Nada disso convence os deputados que pedem abertura de investigação sobre o caso. Eliot L. Engel, exigiu que Chapman preste esclarecimentos sobre “qualquer discussão” que tenha mantido com as autoridades brasileiras sobre as tarifas de etanol.
Segundo a agência italiana de notícias ANSA, o documento expedido pelo comitê que Engel preside determina que Chapman “apresente cópias completas e sem supressões de todo e qualquer documento relacionado a qualquer discussão” realizada “com funcionários do governo brasileiro, nos ramos Executivo e Legislativo, sobre tarifas de etanol, para assegurar ao Congresso e ao povo americano que nosso embaixador no Brasil está realmente representando os interesses dos Estados Unidos e não os interesses políticos do presidente Trump”.
CHINA DENUNCIA “OPRESSÃO INESCRUPULOSA” DOS EUA
Com relação à compra de equipamento da Huawei, que já esclareceu que a intensa prática de espionagem é parte central na política externa norte-americana, ou seja, de que os Estados Unidos, que perderam a corrida tecnológica no terreno das telecomunicações, acusam os chineses exatamente da ingerência e bisbilhotagem que eles mesmos praticam.

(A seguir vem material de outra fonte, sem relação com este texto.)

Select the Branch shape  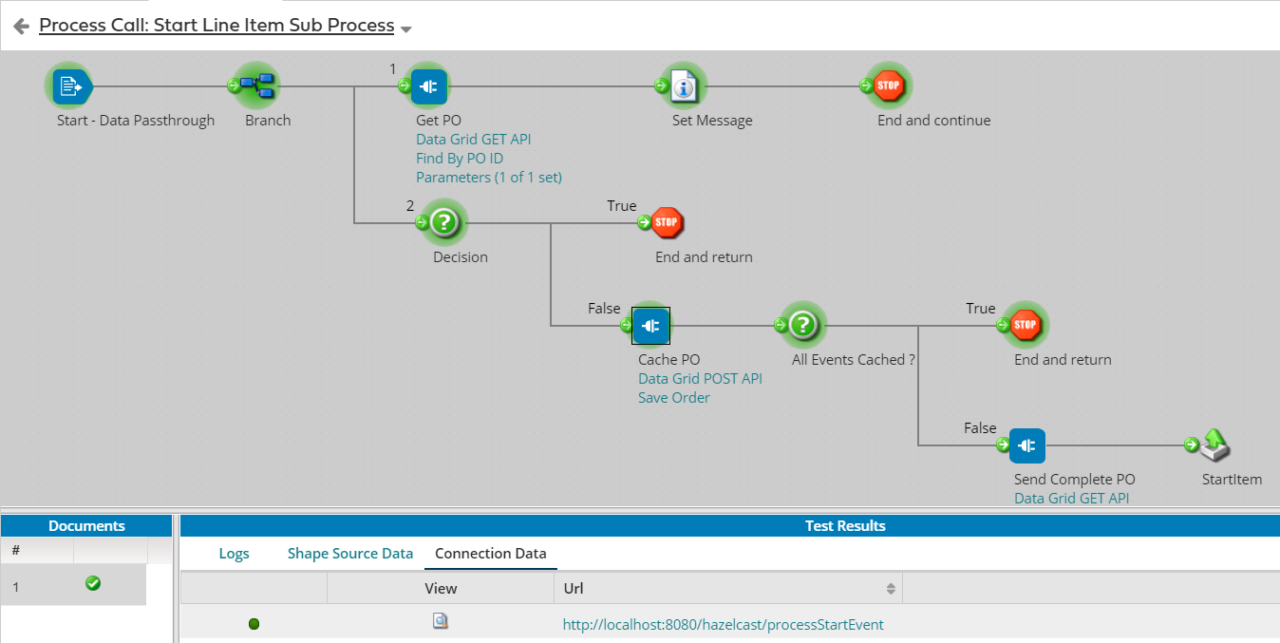click(x=256, y=86)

Vale dizer que as relações comerciais do Brasil com a China já chegam ao triplo dos valores transacionados pelo Brasil com os EUA e que, apesar da crise econômica mundial por conta da Covid-19, o comércio Brasil-China seguiu crescendo este ano.

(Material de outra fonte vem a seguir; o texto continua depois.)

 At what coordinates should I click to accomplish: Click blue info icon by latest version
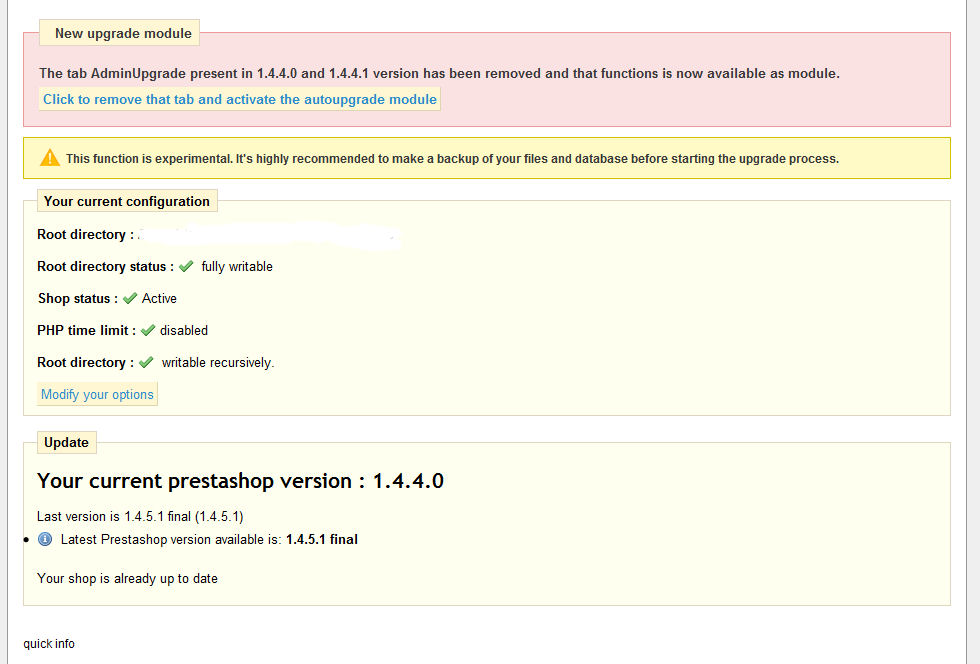click(x=45, y=539)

“Para cada dólar exportado para os EUA, o Brasil exporta três dólares para a China”, afirmou um comunicado do Ministério da Agricultura brasileiro em 24 de julho.
O vice-presidente Hamilton Mourão já declarou que o Brasil não está disposto a excluir a Huawei do leilão do 5G. Ele declarou que é “difícil” excluir a empresa chinesa, que já atua no país há mais de uma década e tem participação importante no 4G, cuja infraestrutura será em grande parte reaproveitada para implementação do 5G, mas admitiu que há pressão política externa para que essa exclusão aconteça.
A agência alemã Deutsche Welle destaca que a “China criticou nesta quinta-feira (30) as advertências estadunidenses de ‘consequências’ se o Brasil escolher a empresa chinesa de telecomunicações Huawei para desenvolver sua rede 5G, acusando Washington de ‘opressão inescrupulosa’ contra as empresas de tecnologia do país”.